Am Nachmittag geht es für einige Studenten
erst mal auf ein italienisches Feld, das wenige Kilometer
vom historischen Universitätsgelände entfernt
liegt. Ein kleines Grüppchen macht sich für das
Unterrichtsfach Foraging auf die Suche nach Nahrung
für das Abendessen. Professor Andrea Pieroni
streift mit ihnen durch das Gelände. Jedes Kräutlein
scheint der Ethnobotaniker schon von Weitem zu erkennen.

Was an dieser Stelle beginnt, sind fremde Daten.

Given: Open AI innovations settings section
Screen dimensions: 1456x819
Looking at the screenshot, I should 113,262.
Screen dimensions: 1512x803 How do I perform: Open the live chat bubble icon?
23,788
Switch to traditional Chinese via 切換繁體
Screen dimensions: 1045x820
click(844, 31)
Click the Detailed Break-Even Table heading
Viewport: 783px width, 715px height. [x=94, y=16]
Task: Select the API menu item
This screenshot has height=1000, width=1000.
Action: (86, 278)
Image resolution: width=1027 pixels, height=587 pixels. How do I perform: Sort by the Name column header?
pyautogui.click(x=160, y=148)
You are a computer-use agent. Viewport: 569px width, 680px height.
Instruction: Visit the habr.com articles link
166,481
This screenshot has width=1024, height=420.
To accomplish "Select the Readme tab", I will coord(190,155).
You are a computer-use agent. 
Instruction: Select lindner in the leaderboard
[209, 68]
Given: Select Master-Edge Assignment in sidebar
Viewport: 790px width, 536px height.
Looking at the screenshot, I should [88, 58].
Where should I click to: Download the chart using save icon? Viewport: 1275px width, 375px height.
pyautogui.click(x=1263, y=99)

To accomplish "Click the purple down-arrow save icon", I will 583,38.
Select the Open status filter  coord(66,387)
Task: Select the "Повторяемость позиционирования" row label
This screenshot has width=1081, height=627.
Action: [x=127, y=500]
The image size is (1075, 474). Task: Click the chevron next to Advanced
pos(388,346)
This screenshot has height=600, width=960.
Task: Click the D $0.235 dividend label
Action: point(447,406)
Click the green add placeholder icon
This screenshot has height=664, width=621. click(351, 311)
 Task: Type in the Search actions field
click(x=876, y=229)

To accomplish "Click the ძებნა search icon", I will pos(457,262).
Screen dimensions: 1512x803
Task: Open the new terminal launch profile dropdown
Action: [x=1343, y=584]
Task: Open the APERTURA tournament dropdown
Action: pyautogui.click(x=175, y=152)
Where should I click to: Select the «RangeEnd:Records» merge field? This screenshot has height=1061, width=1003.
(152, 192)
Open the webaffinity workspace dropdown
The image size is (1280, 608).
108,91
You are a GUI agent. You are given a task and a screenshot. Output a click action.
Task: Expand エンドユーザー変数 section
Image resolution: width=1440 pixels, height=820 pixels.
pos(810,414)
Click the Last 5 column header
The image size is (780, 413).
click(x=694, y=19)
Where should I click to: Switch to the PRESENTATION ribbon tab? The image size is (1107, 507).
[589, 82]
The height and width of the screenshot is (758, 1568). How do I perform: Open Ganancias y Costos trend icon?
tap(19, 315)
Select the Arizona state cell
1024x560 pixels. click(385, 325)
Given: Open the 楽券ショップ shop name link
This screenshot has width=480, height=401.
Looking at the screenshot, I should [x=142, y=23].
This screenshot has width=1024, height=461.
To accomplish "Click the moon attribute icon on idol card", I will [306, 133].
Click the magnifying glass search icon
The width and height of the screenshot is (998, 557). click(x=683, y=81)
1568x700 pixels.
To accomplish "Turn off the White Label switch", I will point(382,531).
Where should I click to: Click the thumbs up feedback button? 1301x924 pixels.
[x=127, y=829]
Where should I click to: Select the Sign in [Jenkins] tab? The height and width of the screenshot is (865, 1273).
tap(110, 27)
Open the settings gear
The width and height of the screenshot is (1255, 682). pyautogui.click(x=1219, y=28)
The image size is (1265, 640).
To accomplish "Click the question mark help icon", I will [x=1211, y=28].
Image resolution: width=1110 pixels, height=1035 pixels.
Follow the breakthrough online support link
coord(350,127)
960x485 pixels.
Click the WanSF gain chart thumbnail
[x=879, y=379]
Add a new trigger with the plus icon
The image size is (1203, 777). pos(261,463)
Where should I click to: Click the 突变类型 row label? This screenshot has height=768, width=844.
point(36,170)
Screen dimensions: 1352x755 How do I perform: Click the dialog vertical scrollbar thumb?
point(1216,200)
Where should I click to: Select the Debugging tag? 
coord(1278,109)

„Sprossen vom Hopfen, wilder Amaranth,
Gänsefuß, Leimkraut“, ruft der Mann im gelben Hemd,
und seine Schützlinge stopfen das Zeug in große
Bastkörbe. Der Lehrer wiederholt die Aufgabe: „Es
gilt, essbare Pflanzen zu sammeln, zu identifizieren
und sie später auf Basis der Volkstradition des Piemont
möglichst kreativ zu verarbeiten.“ In der nahe
gelegenen Versuchsküche der Società Gastronomiche
stehen dazu Grundnahrungsmittel wie Mehl,
Milch, Butter und Reis bereit. Eigentlich ist die Küche
zu klein für die zehn Personen, doch irgendwie
scheint jeder einen Platz zu finden. Es wird geschnippelt,
gebraten, gedünstet, gescherzt, gelacht
und immer wieder mit einem Glas Rotwein angestoßen.
Die Mägen knurren, als das Kräuterbuffet gegen
22 Uhr endlich eröffnet wird. Es kommt, wie es
kommen soll und muss: Erst weit nach Mitternacht
tritt der letzte Student den Heimweg an.
Die Vegetarierin Kelsey Farrell schläft zu dieser
Zeit schon. Womöglich träumt sie davon, einen Redakteursjob
im Food-Ressort der New York Times zu
ergattern, wie das einer Uni-Absolventin aus Neuseeland
gelang. Bis dahin lässt sie mit dem Food-Blog
bonpainpastryanne.blogspot.de die Welt an ihrer Ausbildung
teilhaben, an schönen Gerichten und spannenden
Reisen, am „Flow der Bra-Booble“, wie die
junge Amerikanerin es nennt. Damit trifft sie den
Gründungsgedanken der Universität für gastronomische
Wissenschaften, der sich seinen Weg um den
Globus bahnt. Mit der Beharrlichkeit einer Schnecke.